However, a senior executive of the Toronto company said in an interview earlier this month with the trade newspaper Supermarket News that the new owners were considering a hybrid-style store that would combine traditional groceries, specialty natural foods, and a market-style restaurant.

Mrs. Green’s official Matt Williams told Supermarket News June 9 that plans were incomplete, but that the hybrid approach was under serious consideration.

Another possibility in that Mrs. Green’s may re-sell one or more of its stores to other retailers, according to sources who asked not to be identified.

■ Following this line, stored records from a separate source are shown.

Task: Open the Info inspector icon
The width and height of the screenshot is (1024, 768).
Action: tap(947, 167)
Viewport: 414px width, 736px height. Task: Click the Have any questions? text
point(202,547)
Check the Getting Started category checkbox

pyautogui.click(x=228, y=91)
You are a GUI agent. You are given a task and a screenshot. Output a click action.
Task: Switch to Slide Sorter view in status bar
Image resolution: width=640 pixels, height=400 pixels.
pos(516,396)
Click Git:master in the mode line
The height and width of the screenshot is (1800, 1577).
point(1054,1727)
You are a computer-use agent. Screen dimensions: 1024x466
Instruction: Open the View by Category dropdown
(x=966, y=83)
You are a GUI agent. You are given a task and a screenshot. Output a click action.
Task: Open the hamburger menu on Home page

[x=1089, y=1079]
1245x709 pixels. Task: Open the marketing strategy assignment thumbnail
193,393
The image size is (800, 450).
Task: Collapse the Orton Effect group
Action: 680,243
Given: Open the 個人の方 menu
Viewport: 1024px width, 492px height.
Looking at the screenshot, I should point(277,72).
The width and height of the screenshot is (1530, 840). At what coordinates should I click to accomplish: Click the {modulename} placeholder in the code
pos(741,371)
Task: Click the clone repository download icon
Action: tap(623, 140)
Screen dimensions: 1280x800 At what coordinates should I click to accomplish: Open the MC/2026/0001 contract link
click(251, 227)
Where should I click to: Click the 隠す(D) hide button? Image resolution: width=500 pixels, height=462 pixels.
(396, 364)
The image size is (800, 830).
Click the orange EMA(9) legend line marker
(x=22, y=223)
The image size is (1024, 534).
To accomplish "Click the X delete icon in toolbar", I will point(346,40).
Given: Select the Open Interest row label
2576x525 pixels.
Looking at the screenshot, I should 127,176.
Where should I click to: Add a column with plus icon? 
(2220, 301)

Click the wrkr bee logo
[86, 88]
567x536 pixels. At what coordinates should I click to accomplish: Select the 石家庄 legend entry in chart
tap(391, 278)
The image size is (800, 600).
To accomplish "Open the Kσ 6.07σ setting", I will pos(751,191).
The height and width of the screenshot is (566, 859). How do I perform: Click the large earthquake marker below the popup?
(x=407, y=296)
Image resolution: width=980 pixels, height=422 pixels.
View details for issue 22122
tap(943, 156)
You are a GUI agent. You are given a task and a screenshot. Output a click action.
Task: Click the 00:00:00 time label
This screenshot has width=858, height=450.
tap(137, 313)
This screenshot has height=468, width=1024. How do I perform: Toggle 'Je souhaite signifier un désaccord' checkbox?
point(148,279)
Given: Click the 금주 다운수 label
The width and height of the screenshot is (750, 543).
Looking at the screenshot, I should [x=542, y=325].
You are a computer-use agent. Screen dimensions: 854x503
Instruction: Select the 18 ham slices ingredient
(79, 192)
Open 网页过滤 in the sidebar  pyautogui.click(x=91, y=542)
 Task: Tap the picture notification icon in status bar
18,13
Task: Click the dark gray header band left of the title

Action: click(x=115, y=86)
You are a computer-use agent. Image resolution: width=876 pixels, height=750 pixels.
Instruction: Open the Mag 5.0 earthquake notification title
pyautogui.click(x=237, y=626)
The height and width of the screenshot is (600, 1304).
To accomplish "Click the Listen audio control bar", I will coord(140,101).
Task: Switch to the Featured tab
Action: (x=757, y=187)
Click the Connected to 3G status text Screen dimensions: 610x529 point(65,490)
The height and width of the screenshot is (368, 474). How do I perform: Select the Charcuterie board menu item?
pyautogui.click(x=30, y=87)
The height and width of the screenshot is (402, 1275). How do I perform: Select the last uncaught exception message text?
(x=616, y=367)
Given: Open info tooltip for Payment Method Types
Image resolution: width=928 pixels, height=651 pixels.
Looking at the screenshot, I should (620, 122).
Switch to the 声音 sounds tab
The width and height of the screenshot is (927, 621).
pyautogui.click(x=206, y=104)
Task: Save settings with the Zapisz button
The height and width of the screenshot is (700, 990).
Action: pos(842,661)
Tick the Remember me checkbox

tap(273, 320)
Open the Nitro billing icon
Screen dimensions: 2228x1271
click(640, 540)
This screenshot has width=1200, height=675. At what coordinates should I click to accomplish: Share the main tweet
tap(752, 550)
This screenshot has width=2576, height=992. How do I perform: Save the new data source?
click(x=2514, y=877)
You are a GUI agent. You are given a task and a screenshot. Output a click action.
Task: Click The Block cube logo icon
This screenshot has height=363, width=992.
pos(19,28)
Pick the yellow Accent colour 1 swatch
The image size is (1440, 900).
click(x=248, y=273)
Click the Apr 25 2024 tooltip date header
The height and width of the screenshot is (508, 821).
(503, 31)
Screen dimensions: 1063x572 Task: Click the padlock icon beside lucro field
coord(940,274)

During the court-ordered auction of the 25 Superfresh stores last month, Maryland-based Giant Foods placed a bid for the 41st Street location. Giant’s bid, however, was rejected by A&P in favor of the bid by Mrs. Green’s, according to court documents in the case.

Court documents also indicate that the labor union representing the bulk of Maryland’s Superfresh workers has concerns about Mrs. Green’s and a possible re-sale. Towson-based United Food & Commercial Workers Local 27 filed an official objection to the Superfresh-Mrs. Green’s transaction in mid June, but has since withdrawn that objection.

At issue was whether Mrs. Green’s intended to operate as a unionized company in Maryland, or whether it would simply re-sell its newly acquired locations to other grocery operators, including non-union operators.

UFCW Local 27 president George Murphy Jr. was not immediately available for comment.

Similar concerns surround some other stores that were included in the transaction approved by the bankruptcy court last week.

In the ten-store deal approved last week, a total of eight stores, including the two Baltimore city stores, go to Mrs. Green’s.      Aside from the Baltimore locations, Mrs. Green’s is buying Superfresh stores in Arnold, Brunswick, Cambridge, Chestertown, Washington DC, and Parkville.

Two other stores are being purchased by Village Super Market Inc., a company that operates more than 20 ShopRite outlets in New Jersey and eastern Pennsylvania.

Village Super Market has made an explicit public commitment to operate its newly acquired stores in Lutherville-Timonium and the DC suburb of White Oak as unionized ShopRite outlets.